新東名高速 観光客増加、年間1000億円の効果

2016.2.8 05:00

 新東名高速道路の浜松いなさ-豊田東両JCT間の開通で、並行して走る東名高速道路の渋滞は大幅な緩和が見込まれる。民間シンクタンクは観光面で年間1000億円規模の経済効果が生まれると試算。沿線の自治体には企業誘致が進むことへの期待も大きい。

 高速道路調査会によると、昨年10月の東名の岡崎インターチェンジ(IC、愛知県岡崎市)-豊田JCT間の1日当たり交通量は11.2万台に上る。東名で3番目に多い区間という。

 今回の新東名の部分開通は、東名の岡崎IC-豊田JCT間と並行する。

 三菱UFJリサーチ&コンサルティングが東海地域の住民約1400人を対象に実施した調査では、この区間を含む東名の三ケ日(浜松市)-豊田両JCT間の慢性的な渋滞で、観光やレジャーを控えた経験のある人が約4割を占めた。
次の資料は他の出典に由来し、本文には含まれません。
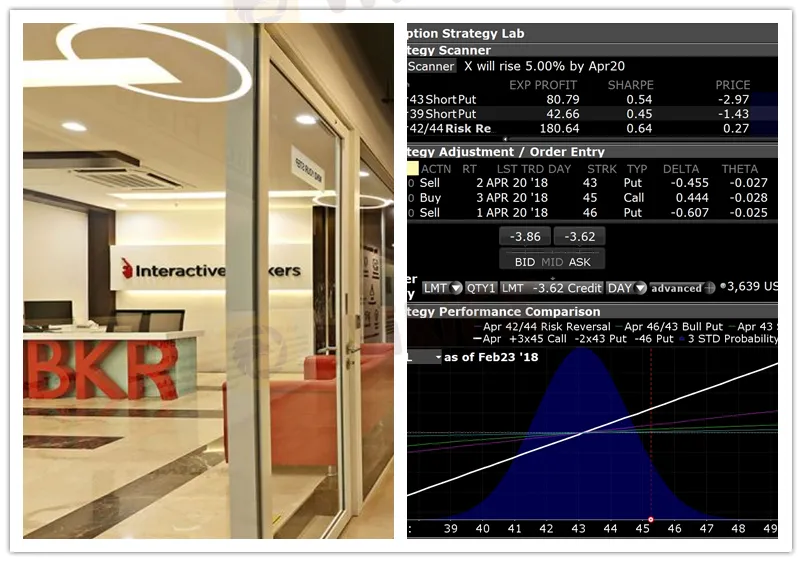
Task: Click the Sell action on the 43 Put leg
Action: (x=430, y=183)
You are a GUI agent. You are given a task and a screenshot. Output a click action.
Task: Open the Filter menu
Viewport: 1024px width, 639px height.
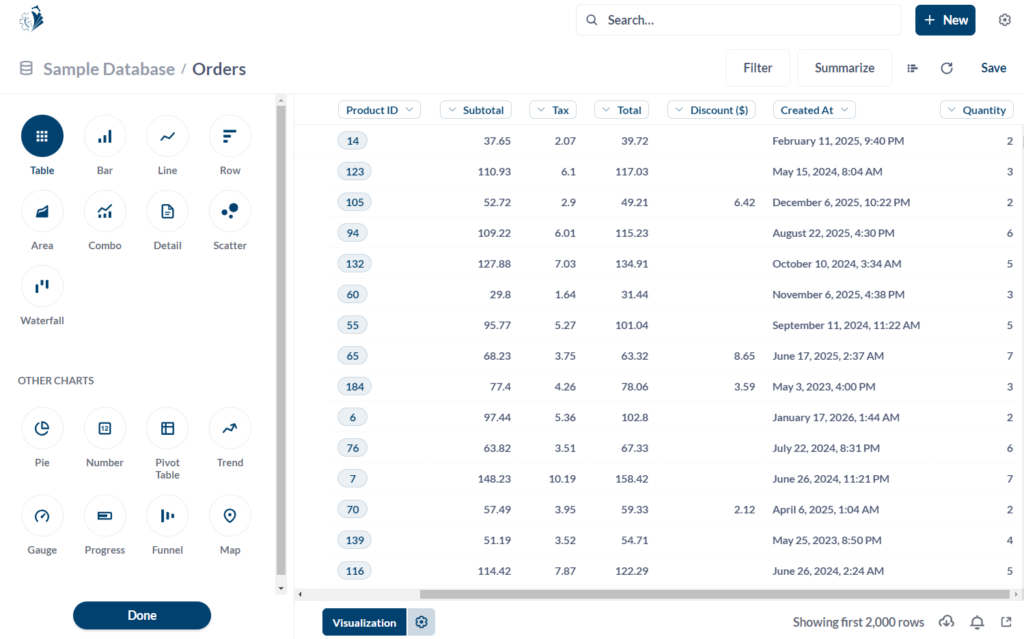[757, 68]
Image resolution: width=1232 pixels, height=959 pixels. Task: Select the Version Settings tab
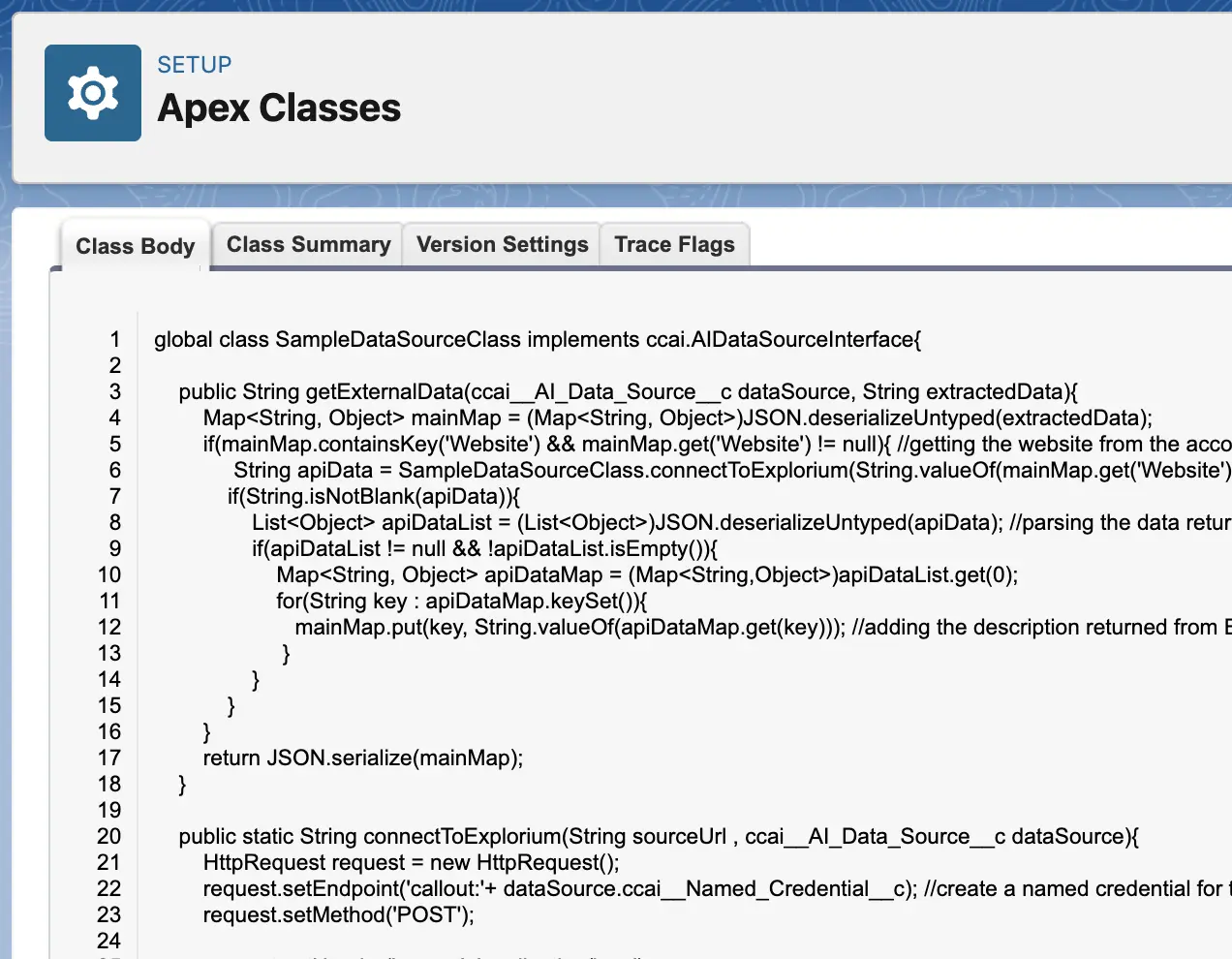point(502,245)
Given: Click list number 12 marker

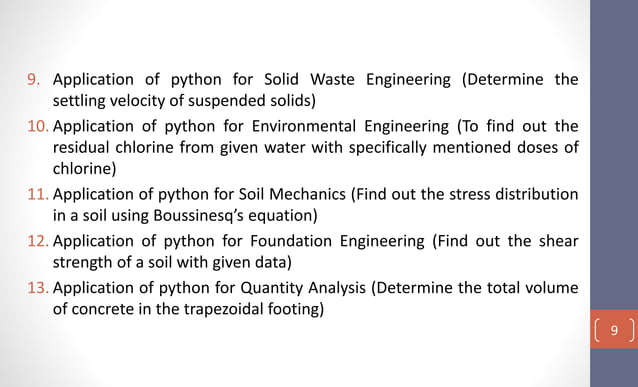Looking at the screenshot, I should (x=38, y=241).
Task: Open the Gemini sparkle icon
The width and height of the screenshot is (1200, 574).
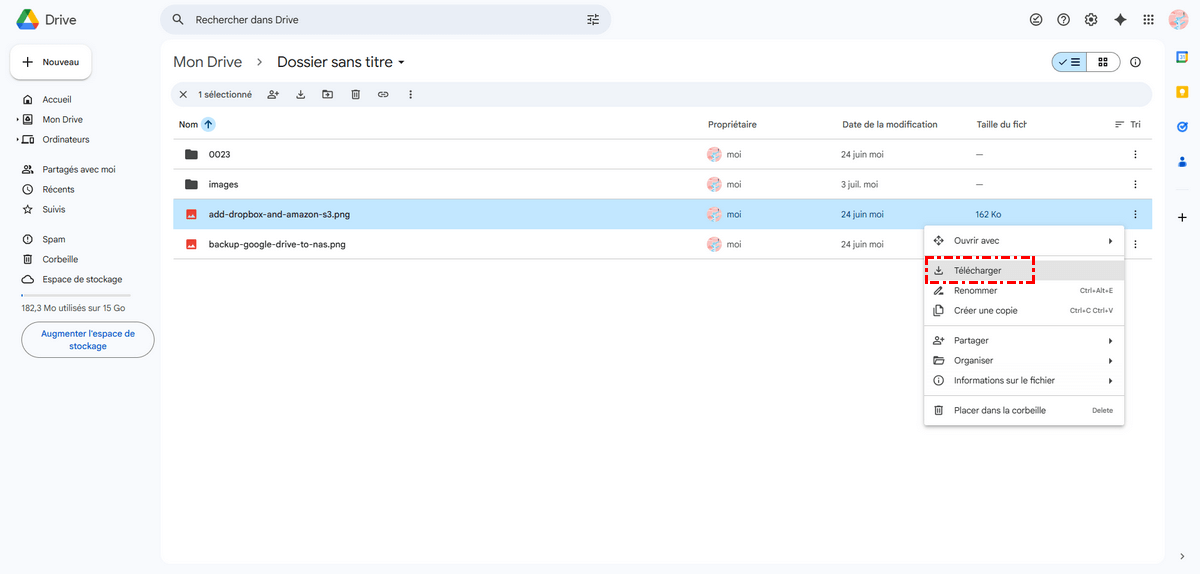Action: [x=1120, y=20]
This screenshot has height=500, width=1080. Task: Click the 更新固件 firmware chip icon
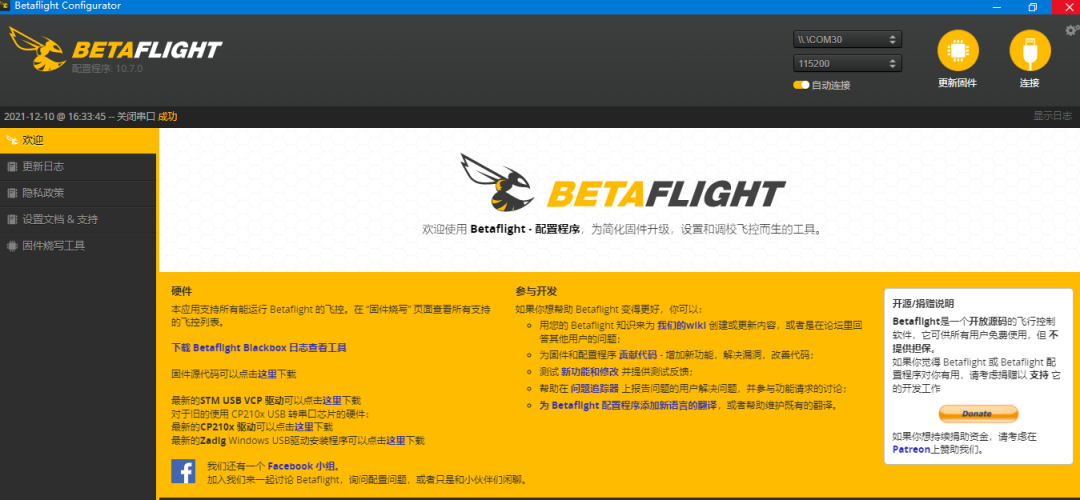[x=957, y=50]
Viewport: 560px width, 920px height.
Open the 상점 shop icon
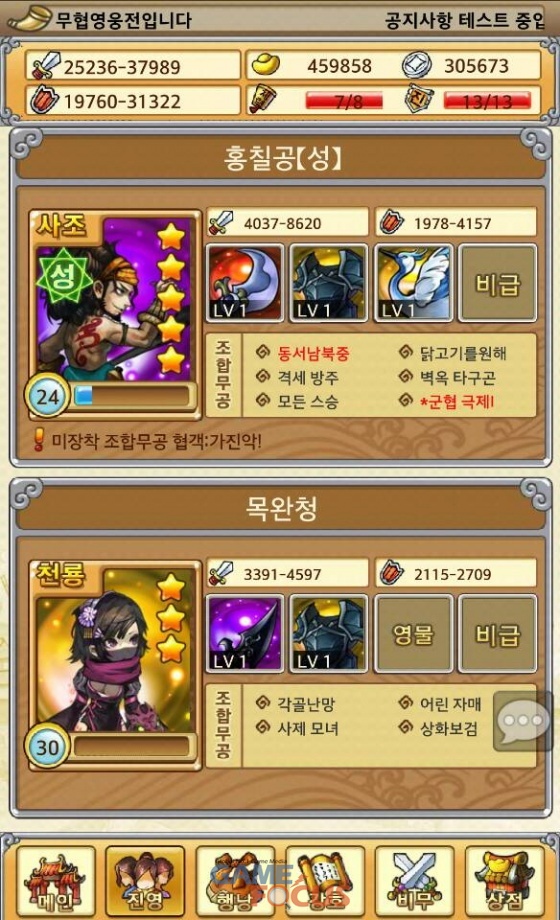504,880
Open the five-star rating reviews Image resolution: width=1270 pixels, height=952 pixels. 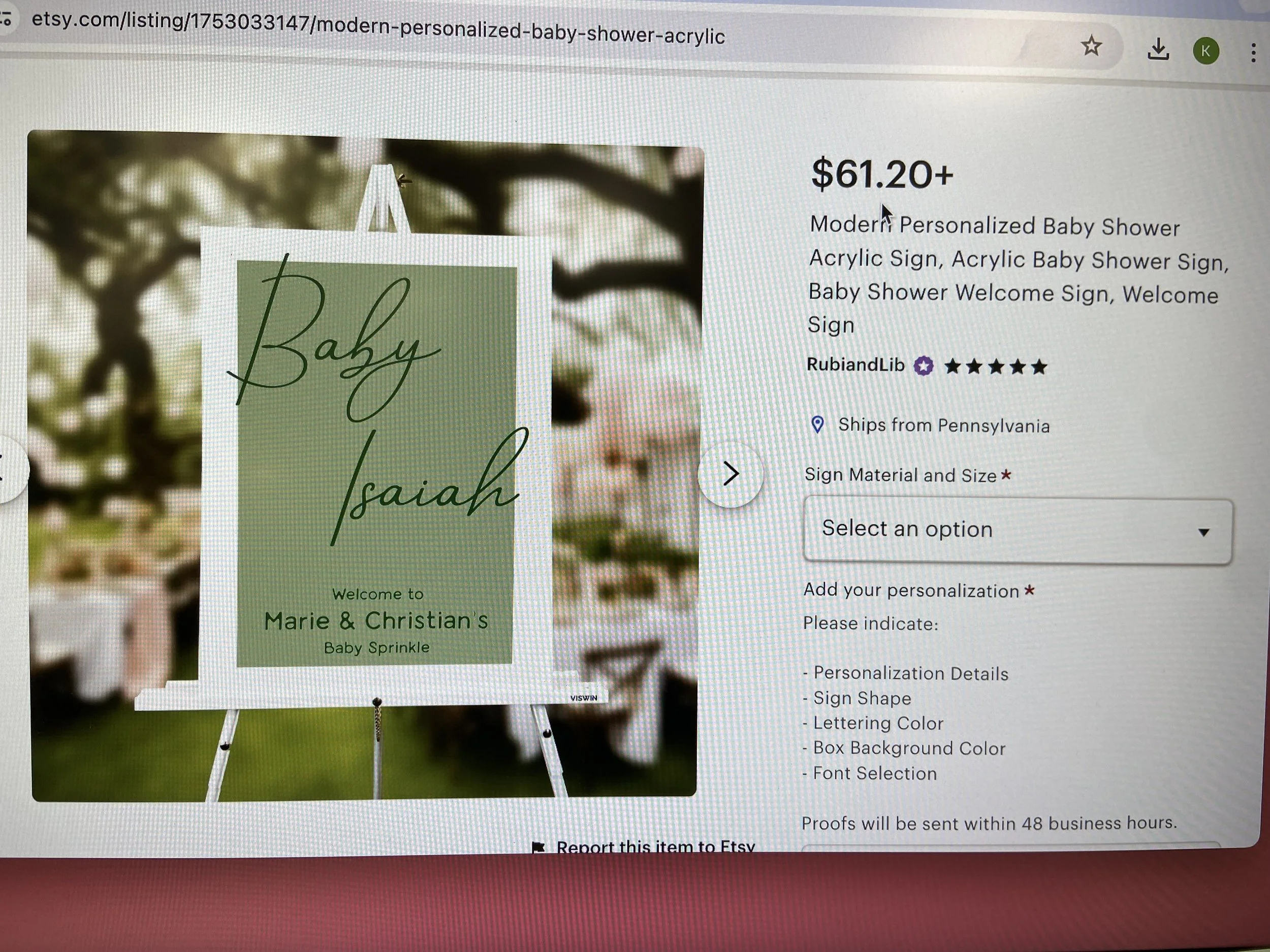[996, 366]
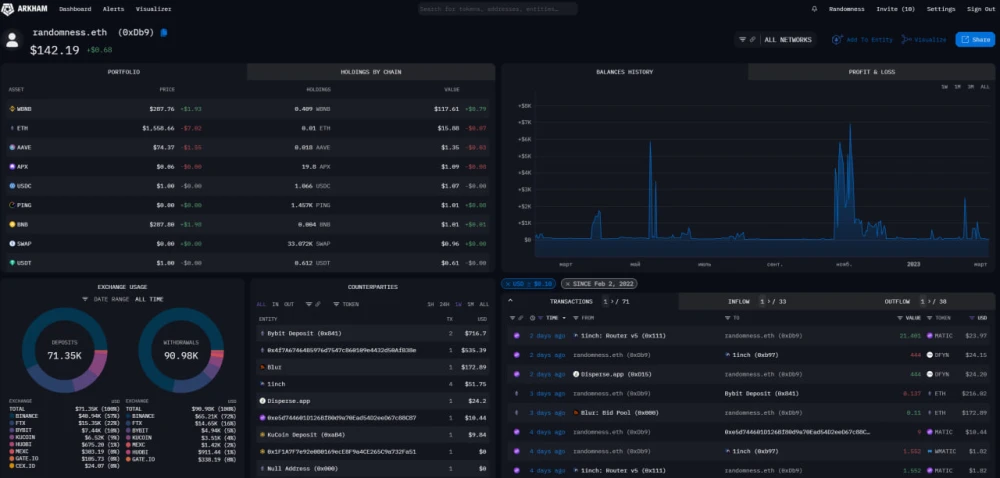The height and width of the screenshot is (478, 1000).
Task: Click the search tokens, addresses field
Action: 497,9
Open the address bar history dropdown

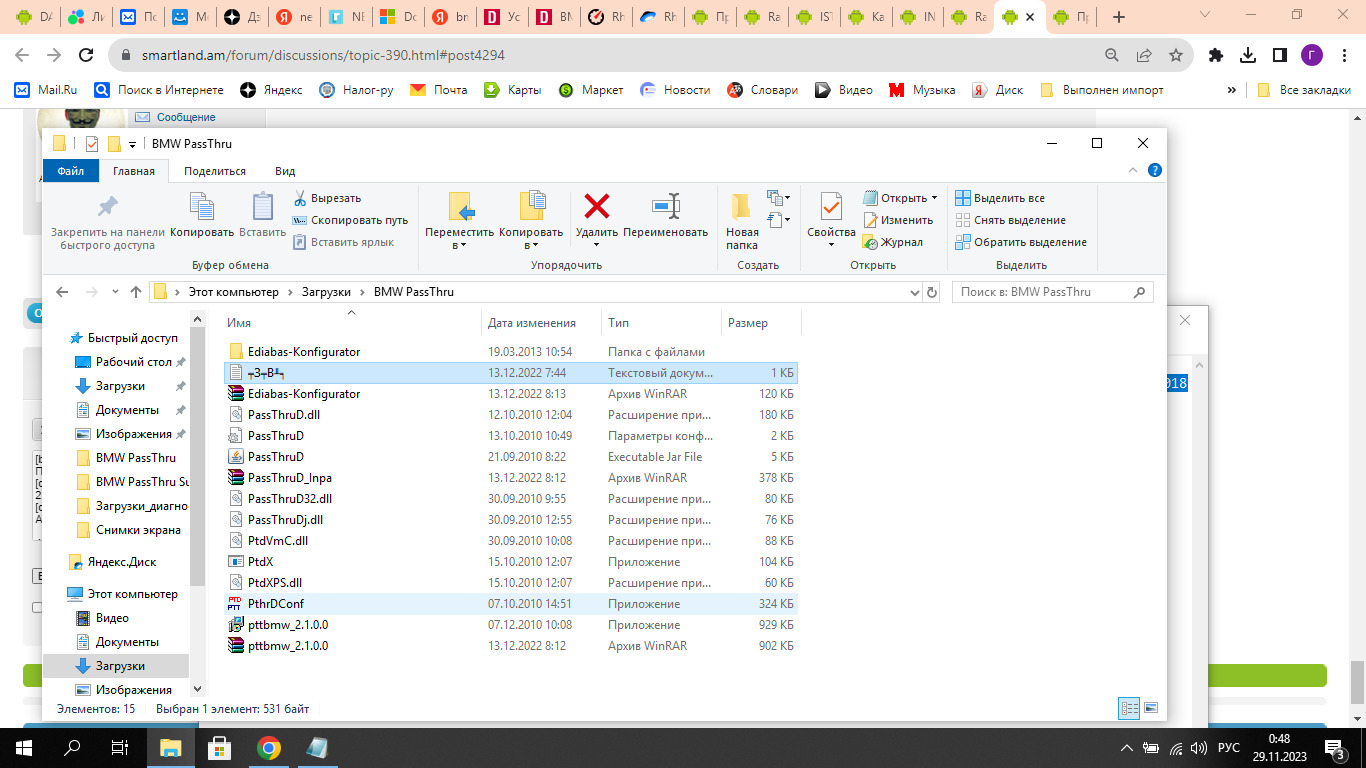tap(914, 292)
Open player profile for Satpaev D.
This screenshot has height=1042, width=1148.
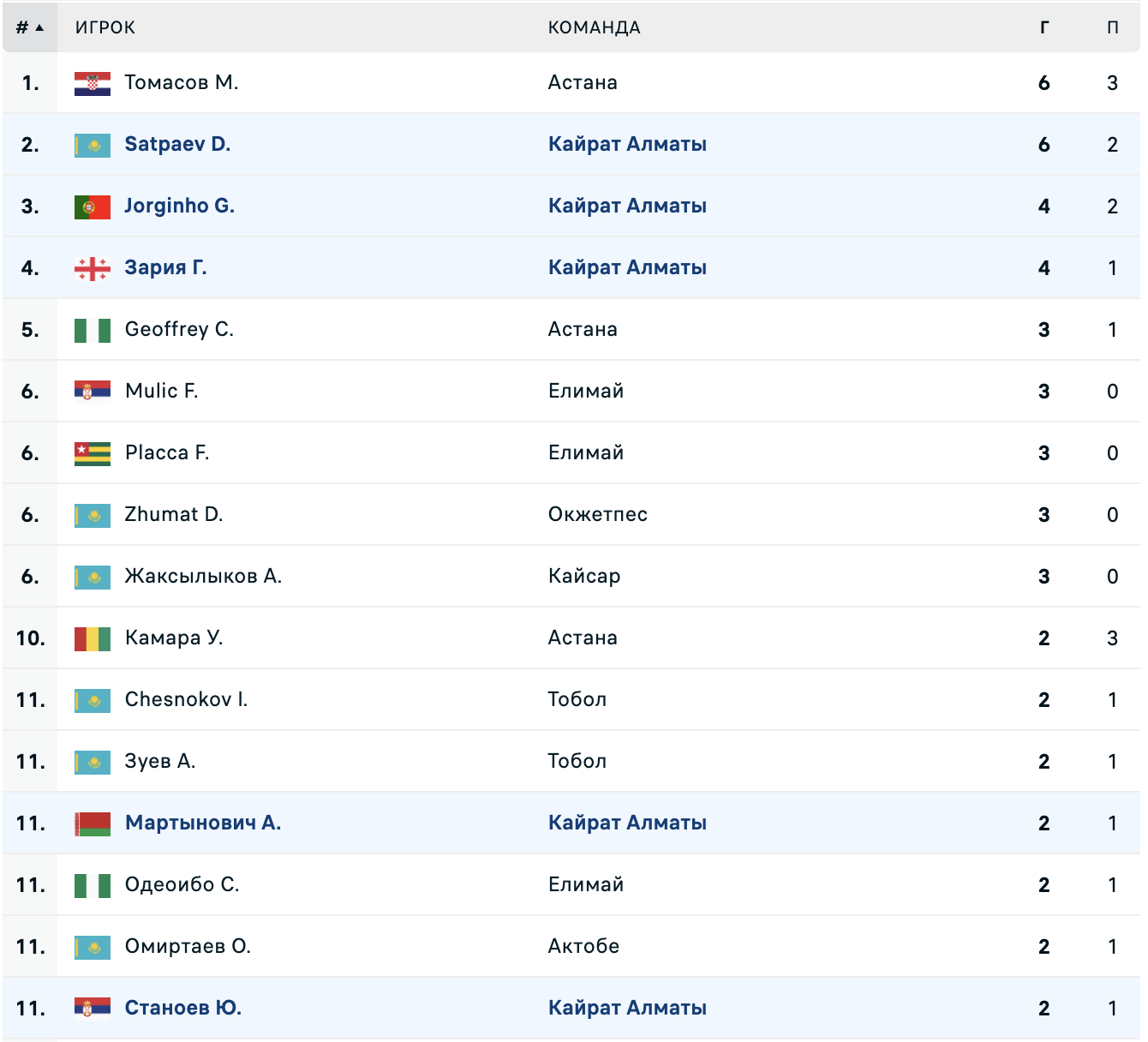[177, 144]
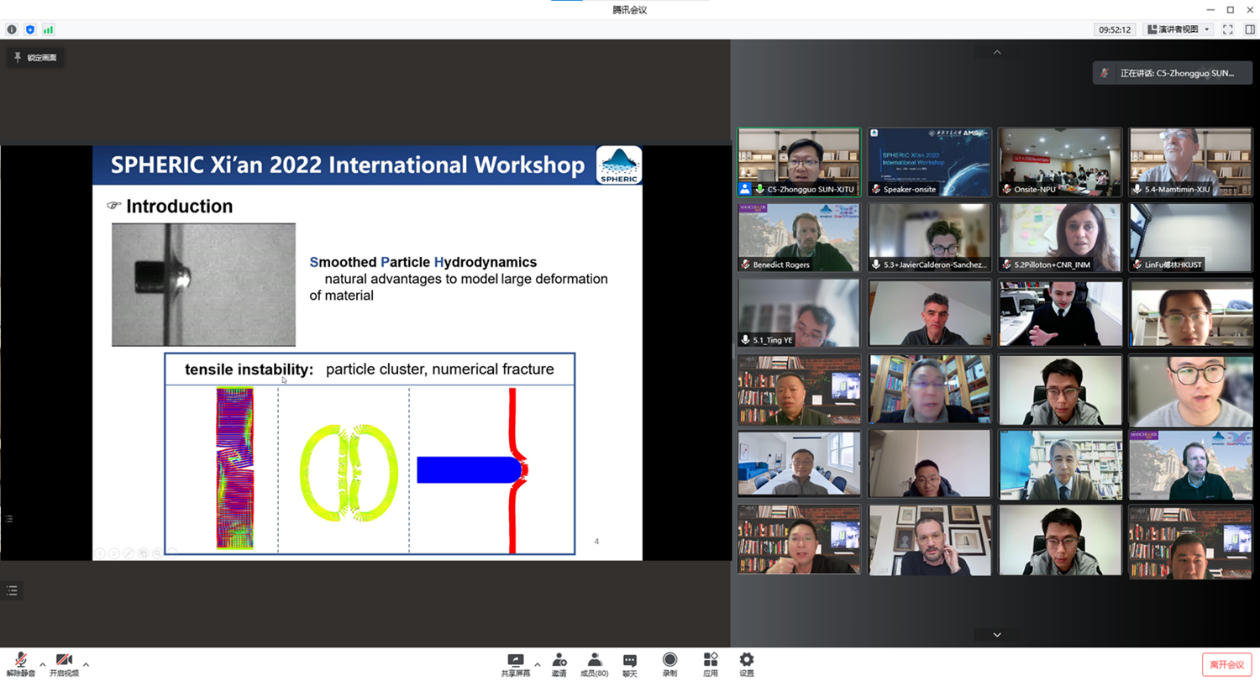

 三菱UFJリサーチは、渋滞解消によって愛知、静岡の両県を訪れる観光客が年間で計1163万人増えると試算。観光客の増加で年間1007億円の消費が生まれると見込み「経済効果は広域的に波及する」(水谷洋輔副主任研究員)と分析している。

 自動車産業が集積する岡崎市では、新たにできる岡崎東IC周辺に工場用地を整備した。自動車部品や化学系のメーカーが用地を取得しており「東名の渋滞解消で時間に正確な物流ができると歓迎する声が多い」(岡崎市商工労政課)。

 浜松市でも新東名の浜松サービスエリア付近に工場用地を整備する予定だ。同市の担当者は「製造業が盛んな愛知県の企業に進出してきてほしい」と話した。